### WORK REQUIRED
Reproduce verbatim the lines from the one containing "The height and" through the end of the records, both ends included, and omit the pictures from your answer.

Records from a dataset

[Begin]

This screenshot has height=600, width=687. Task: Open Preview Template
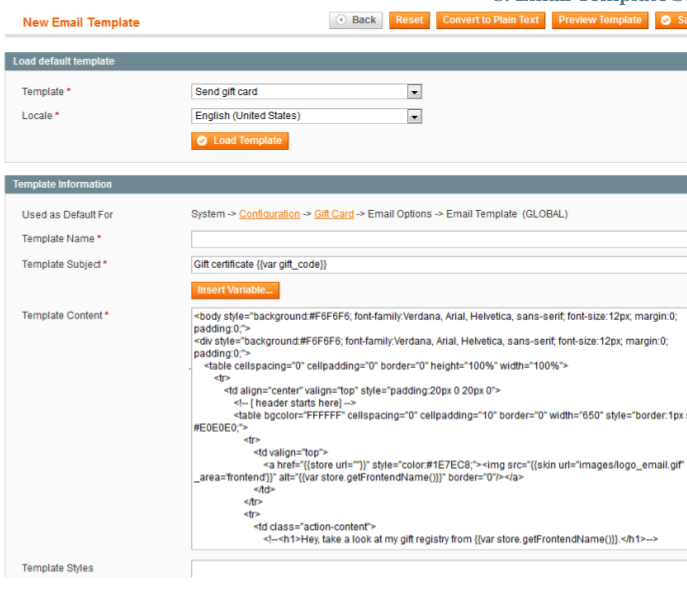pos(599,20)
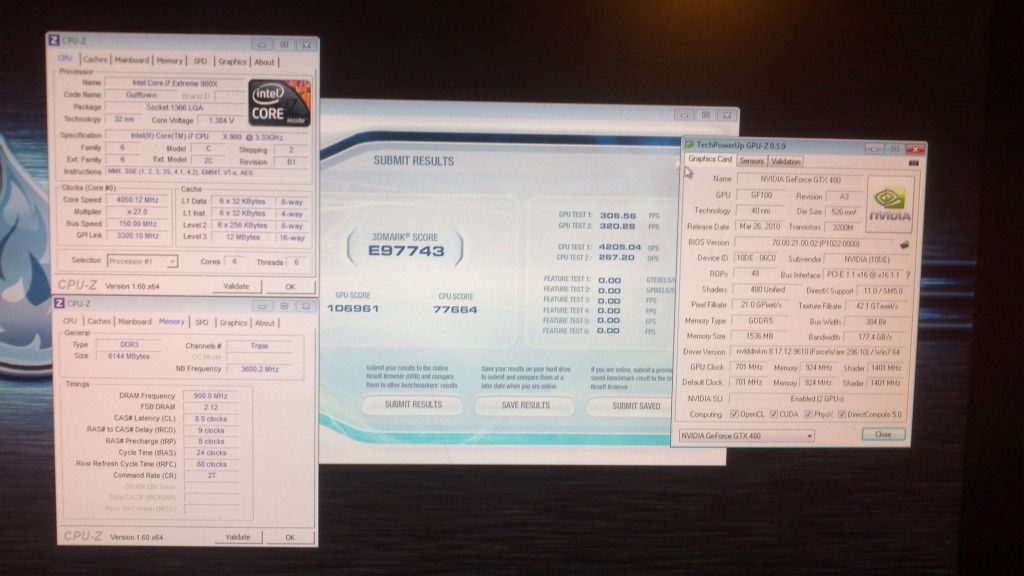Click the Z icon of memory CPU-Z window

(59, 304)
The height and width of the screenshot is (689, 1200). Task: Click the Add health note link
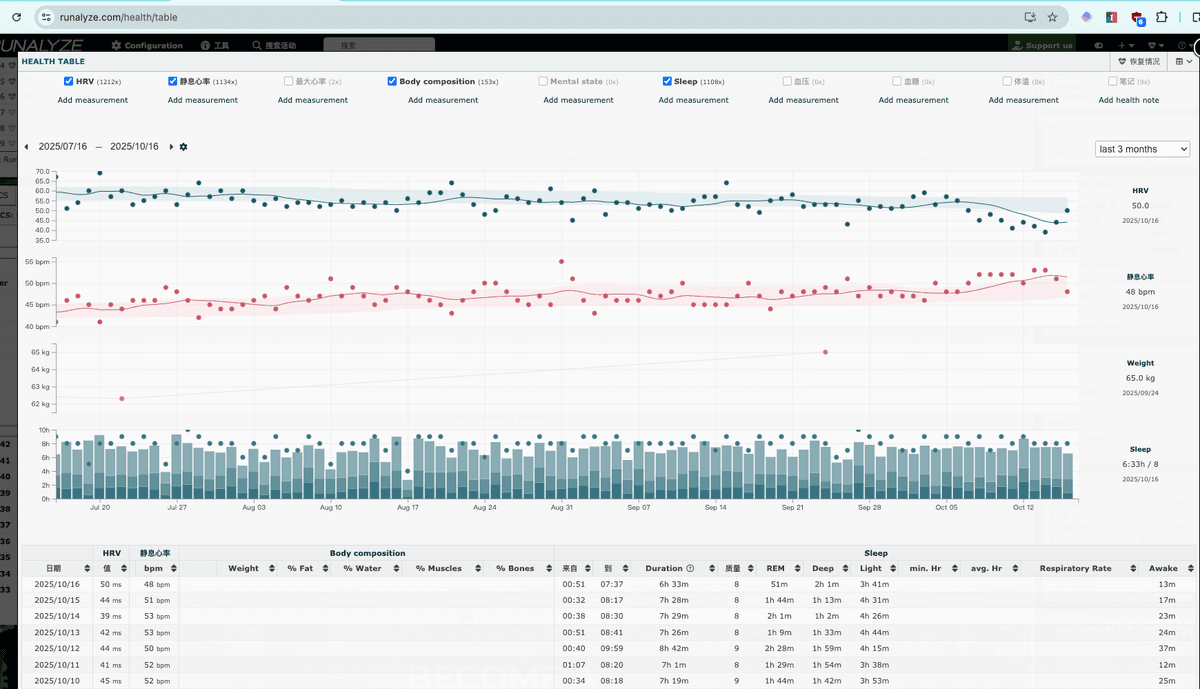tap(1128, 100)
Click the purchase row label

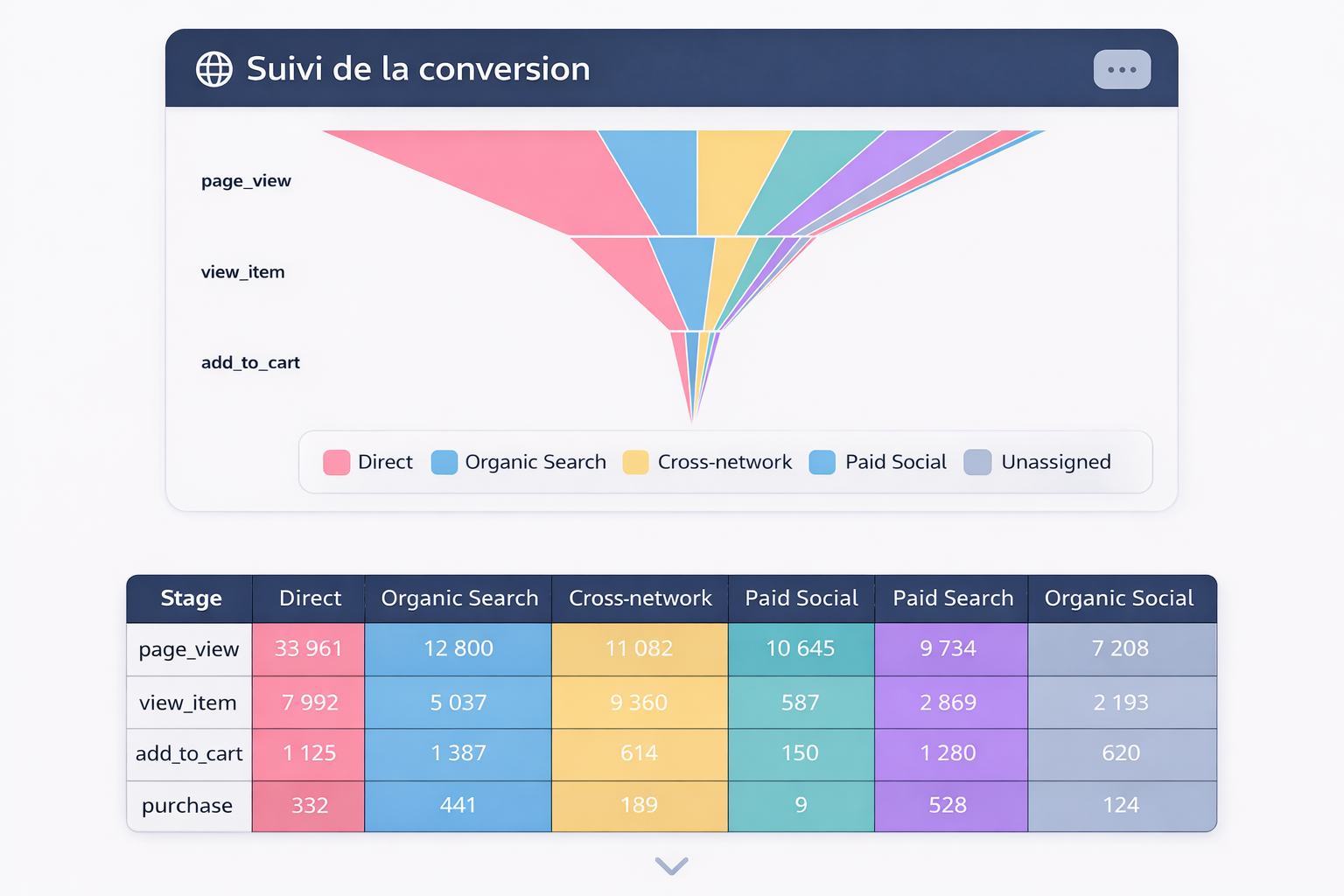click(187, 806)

[End]

### TASK ANSWER
The height and width of the screenshot is (689, 1200). Task: Click the Add health note link
tap(1128, 100)
Click the purchase row label

click(187, 806)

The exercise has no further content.